══ Available records ══

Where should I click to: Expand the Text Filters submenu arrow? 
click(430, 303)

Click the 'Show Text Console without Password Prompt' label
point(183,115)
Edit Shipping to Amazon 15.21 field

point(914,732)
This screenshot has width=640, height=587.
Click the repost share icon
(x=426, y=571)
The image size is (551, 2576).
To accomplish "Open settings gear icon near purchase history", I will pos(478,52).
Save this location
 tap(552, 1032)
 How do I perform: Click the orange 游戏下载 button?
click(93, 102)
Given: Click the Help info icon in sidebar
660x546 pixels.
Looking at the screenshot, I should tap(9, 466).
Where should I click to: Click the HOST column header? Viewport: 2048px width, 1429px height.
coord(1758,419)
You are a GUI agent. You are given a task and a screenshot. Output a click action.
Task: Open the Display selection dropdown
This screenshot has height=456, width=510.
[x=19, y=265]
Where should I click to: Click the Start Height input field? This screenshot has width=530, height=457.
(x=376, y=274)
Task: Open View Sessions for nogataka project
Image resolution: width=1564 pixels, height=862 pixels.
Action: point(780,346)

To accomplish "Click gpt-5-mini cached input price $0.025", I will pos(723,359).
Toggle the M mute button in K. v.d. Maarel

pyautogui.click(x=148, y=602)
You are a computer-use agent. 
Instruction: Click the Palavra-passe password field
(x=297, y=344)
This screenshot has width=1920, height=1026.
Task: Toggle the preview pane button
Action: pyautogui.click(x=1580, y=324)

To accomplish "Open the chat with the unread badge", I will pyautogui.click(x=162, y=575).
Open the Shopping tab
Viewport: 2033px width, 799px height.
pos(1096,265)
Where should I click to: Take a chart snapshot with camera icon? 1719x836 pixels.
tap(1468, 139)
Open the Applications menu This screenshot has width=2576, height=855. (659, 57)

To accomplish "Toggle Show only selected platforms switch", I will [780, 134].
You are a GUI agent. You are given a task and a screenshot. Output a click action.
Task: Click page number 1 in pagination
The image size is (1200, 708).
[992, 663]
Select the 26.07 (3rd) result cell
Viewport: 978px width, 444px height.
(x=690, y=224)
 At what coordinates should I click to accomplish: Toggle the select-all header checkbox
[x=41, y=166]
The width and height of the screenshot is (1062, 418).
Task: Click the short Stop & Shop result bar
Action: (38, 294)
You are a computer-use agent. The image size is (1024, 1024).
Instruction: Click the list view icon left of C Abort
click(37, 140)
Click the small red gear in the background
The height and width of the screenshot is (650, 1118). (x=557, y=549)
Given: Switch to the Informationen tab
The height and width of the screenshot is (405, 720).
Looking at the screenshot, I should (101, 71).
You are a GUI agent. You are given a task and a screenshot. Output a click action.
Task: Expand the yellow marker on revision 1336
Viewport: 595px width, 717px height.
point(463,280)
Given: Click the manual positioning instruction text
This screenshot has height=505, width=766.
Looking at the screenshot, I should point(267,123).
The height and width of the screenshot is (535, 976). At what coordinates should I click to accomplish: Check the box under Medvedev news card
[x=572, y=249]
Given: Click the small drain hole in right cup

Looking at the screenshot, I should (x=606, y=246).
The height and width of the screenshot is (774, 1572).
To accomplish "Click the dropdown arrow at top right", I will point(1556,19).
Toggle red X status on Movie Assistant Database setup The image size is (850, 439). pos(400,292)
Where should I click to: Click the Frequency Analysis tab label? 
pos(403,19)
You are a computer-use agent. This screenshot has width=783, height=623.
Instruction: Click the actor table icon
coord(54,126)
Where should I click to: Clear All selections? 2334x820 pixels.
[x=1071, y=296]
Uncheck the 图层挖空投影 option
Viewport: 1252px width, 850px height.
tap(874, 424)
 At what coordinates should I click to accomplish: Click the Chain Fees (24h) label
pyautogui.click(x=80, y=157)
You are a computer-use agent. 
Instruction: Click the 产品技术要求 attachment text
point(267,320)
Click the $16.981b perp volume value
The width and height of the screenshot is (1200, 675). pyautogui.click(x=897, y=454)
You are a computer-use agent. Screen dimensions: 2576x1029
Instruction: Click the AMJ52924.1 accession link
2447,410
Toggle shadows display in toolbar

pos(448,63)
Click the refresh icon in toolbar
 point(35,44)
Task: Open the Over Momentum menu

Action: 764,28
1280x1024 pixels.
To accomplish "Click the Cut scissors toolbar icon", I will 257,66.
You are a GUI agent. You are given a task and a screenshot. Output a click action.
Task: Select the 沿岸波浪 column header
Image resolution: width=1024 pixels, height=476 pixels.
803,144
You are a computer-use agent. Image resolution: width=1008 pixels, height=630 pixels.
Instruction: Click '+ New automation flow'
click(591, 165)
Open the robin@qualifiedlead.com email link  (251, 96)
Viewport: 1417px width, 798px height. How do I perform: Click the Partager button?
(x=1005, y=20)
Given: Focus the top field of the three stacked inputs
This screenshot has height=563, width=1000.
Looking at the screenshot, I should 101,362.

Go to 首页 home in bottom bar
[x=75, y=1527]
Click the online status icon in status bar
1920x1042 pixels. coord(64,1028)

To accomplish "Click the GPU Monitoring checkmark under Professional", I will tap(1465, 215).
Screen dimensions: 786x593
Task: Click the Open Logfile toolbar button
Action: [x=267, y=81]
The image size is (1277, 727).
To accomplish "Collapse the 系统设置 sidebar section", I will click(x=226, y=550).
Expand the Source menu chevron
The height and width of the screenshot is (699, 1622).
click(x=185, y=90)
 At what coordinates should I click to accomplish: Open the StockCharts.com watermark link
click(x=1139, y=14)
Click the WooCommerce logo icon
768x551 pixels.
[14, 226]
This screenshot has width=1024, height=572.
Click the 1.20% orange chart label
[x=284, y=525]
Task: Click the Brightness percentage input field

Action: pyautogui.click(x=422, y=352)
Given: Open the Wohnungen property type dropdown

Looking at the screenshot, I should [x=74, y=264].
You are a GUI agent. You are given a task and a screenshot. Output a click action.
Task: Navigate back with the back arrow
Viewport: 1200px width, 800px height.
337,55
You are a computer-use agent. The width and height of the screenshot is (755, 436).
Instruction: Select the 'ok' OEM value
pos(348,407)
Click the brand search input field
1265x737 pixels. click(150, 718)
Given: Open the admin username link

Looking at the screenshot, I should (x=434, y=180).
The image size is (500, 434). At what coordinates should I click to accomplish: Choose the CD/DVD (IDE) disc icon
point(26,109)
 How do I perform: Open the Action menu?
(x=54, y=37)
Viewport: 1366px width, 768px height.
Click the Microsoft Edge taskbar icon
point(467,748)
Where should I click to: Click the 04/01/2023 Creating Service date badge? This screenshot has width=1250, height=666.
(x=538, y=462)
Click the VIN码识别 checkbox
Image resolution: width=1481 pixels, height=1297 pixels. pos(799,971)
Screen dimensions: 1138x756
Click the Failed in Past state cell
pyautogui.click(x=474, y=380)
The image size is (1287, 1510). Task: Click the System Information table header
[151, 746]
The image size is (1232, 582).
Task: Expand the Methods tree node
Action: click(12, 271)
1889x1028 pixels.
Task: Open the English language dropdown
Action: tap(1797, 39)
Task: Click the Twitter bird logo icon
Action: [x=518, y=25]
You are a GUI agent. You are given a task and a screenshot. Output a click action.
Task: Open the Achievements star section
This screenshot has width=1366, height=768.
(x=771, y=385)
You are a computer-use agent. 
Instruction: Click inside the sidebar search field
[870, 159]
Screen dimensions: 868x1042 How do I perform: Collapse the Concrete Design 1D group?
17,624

═══

The answer is every entry, copied word for word.

=== Reply ===
Where should I click to: Expand the Text Filters submenu arrow? 
click(430, 303)

Click the 'Show Text Console without Password Prompt' label
point(183,115)
Edit Shipping to Amazon 15.21 field

point(914,732)
This screenshot has width=640, height=587.
Click the repost share icon
(x=426, y=571)
The image size is (551, 2576).
To accomplish "Open settings gear icon near purchase history", I will pos(478,52).
Save this location
 tap(552, 1032)
 How do I perform: Click the orange 游戏下载 button?
click(93, 102)
Given: Click the Help info icon in sidebar
660x546 pixels.
Looking at the screenshot, I should tap(9, 466).
Where should I click to: Click the HOST column header? Viewport: 2048px width, 1429px height.
coord(1758,419)
You are a GUI agent. You are given a task and a screenshot. Output a click action.
Task: Open the Display selection dropdown
This screenshot has height=456, width=510.
[x=19, y=265]
Where should I click to: Click the Start Height input field? This screenshot has width=530, height=457.
(x=376, y=274)
Task: Open View Sessions for nogataka project
Image resolution: width=1564 pixels, height=862 pixels.
Action: point(780,346)

To accomplish "Click gpt-5-mini cached input price $0.025", I will pos(723,359).
Toggle the M mute button in K. v.d. Maarel

pyautogui.click(x=148, y=602)
You are a computer-use agent. 
Instruction: Click the Palavra-passe password field
(x=297, y=344)
This screenshot has width=1920, height=1026.
Task: Toggle the preview pane button
Action: pyautogui.click(x=1580, y=324)

To accomplish "Open the chat with the unread badge", I will pyautogui.click(x=162, y=575).
Open the Shopping tab
Viewport: 2033px width, 799px height.
pos(1096,265)
Where should I click to: Take a chart snapshot with camera icon? 1719x836 pixels.
tap(1468, 139)
Open the Applications menu This screenshot has width=2576, height=855. (659, 57)

To accomplish "Toggle Show only selected platforms switch", I will [780, 134].
You are a GUI agent. You are given a task and a screenshot. Output a click action.
Task: Click page number 1 in pagination
The image size is (1200, 708).
[992, 663]
Select the 26.07 (3rd) result cell
Viewport: 978px width, 444px height.
(x=690, y=224)
 At what coordinates should I click to accomplish: Toggle the select-all header checkbox
[x=41, y=166]
The width and height of the screenshot is (1062, 418).
Task: Click the short Stop & Shop result bar
Action: (38, 294)
You are a computer-use agent. The image size is (1024, 1024).
Instruction: Click the list view icon left of C Abort
click(37, 140)
Click the small red gear in the background
The height and width of the screenshot is (650, 1118). (x=557, y=549)
Given: Switch to the Informationen tab
The height and width of the screenshot is (405, 720).
Looking at the screenshot, I should (101, 71).
You are a GUI agent. You are given a task and a screenshot. Output a click action.
Task: Expand the yellow marker on revision 1336
Viewport: 595px width, 717px height.
point(463,280)
Given: Click the manual positioning instruction text
This screenshot has height=505, width=766.
Looking at the screenshot, I should point(267,123).
The height and width of the screenshot is (535, 976). At what coordinates should I click to accomplish: Check the box under Medvedev news card
[x=572, y=249]
Given: Click the small drain hole in right cup

Looking at the screenshot, I should (x=606, y=246).
The height and width of the screenshot is (774, 1572).
To accomplish "Click the dropdown arrow at top right", I will point(1556,19).
Toggle red X status on Movie Assistant Database setup The image size is (850, 439). pos(400,292)
Where should I click to: Click the Frequency Analysis tab label? 
pos(403,19)
You are a computer-use agent. This screenshot has width=783, height=623.
Instruction: Click the actor table icon
coord(54,126)
Where should I click to: Clear All selections? 2334x820 pixels.
[x=1071, y=296]
Uncheck the 图层挖空投影 option
Viewport: 1252px width, 850px height.
tap(874, 424)
 At what coordinates should I click to accomplish: Click the Chain Fees (24h) label
pyautogui.click(x=80, y=157)
You are a computer-use agent. 
Instruction: Click the 产品技术要求 attachment text
point(267,320)
Click the $16.981b perp volume value
The width and height of the screenshot is (1200, 675). pyautogui.click(x=897, y=454)
You are a computer-use agent. Screen dimensions: 2576x1029
Instruction: Click the AMJ52924.1 accession link
2447,410
Toggle shadows display in toolbar

pos(448,63)
Click the refresh icon in toolbar
 point(35,44)
Task: Open the Over Momentum menu

Action: 764,28
1280x1024 pixels.
To accomplish "Click the Cut scissors toolbar icon", I will 257,66.
You are a GUI agent. You are given a task and a screenshot. Output a click action.
Task: Select the 沿岸波浪 column header
Image resolution: width=1024 pixels, height=476 pixels.
803,144
You are a computer-use agent. Image resolution: width=1008 pixels, height=630 pixels.
Instruction: Click '+ New automation flow'
click(591, 165)
Open the robin@qualifiedlead.com email link  (251, 96)
Viewport: 1417px width, 798px height. How do I perform: Click the Partager button?
(x=1005, y=20)
Given: Focus the top field of the three stacked inputs
This screenshot has height=563, width=1000.
Looking at the screenshot, I should 101,362.

Go to 首页 home in bottom bar
[x=75, y=1527]
Click the online status icon in status bar
1920x1042 pixels. coord(64,1028)

To accomplish "Click the GPU Monitoring checkmark under Professional", I will tap(1465, 215).
Screen dimensions: 786x593
Task: Click the Open Logfile toolbar button
Action: [x=267, y=81]
The image size is (1277, 727).
To accomplish "Collapse the 系统设置 sidebar section", I will click(x=226, y=550).
Expand the Source menu chevron
The height and width of the screenshot is (699, 1622).
click(x=185, y=90)
 At what coordinates should I click to accomplish: Open the StockCharts.com watermark link
click(x=1139, y=14)
Click the WooCommerce logo icon
768x551 pixels.
[14, 226]
This screenshot has width=1024, height=572.
Click the 1.20% orange chart label
[x=284, y=525]
Task: Click the Brightness percentage input field

Action: pyautogui.click(x=422, y=352)
Given: Open the Wohnungen property type dropdown

Looking at the screenshot, I should [x=74, y=264].
You are a GUI agent. You are given a task and a screenshot. Output a click action.
Task: Navigate back with the back arrow
Viewport: 1200px width, 800px height.
337,55
You are a computer-use agent. The width and height of the screenshot is (755, 436).
Instruction: Select the 'ok' OEM value
pos(348,407)
Click the brand search input field
1265x737 pixels. click(150, 718)
Given: Open the admin username link

Looking at the screenshot, I should (x=434, y=180).
The image size is (500, 434). At what coordinates should I click to accomplish: Choose the CD/DVD (IDE) disc icon
point(26,109)
 How do I perform: Open the Action menu?
(x=54, y=37)
Viewport: 1366px width, 768px height.
Click the Microsoft Edge taskbar icon
point(467,748)
Where should I click to: Click the 04/01/2023 Creating Service date badge? This screenshot has width=1250, height=666.
(x=538, y=462)
Click the VIN码识别 checkbox
Image resolution: width=1481 pixels, height=1297 pixels. pos(799,971)
Screen dimensions: 1138x756
Click the Failed in Past state cell
pyautogui.click(x=474, y=380)
The image size is (1287, 1510). Task: Click the System Information table header
[151, 746]
The image size is (1232, 582).
Task: Expand the Methods tree node
Action: click(12, 271)
1889x1028 pixels.
Task: Open the English language dropdown
Action: tap(1797, 39)
Task: Click the Twitter bird logo icon
Action: [x=518, y=25]
You are a GUI agent. You are given a task and a screenshot. Output a click action.
Task: Open the Achievements star section
This screenshot has width=1366, height=768.
(x=771, y=385)
You are a computer-use agent. 
Instruction: Click inside the sidebar search field
[870, 159]
Screen dimensions: 868x1042 How do I perform: Collapse the Concrete Design 1D group?
17,624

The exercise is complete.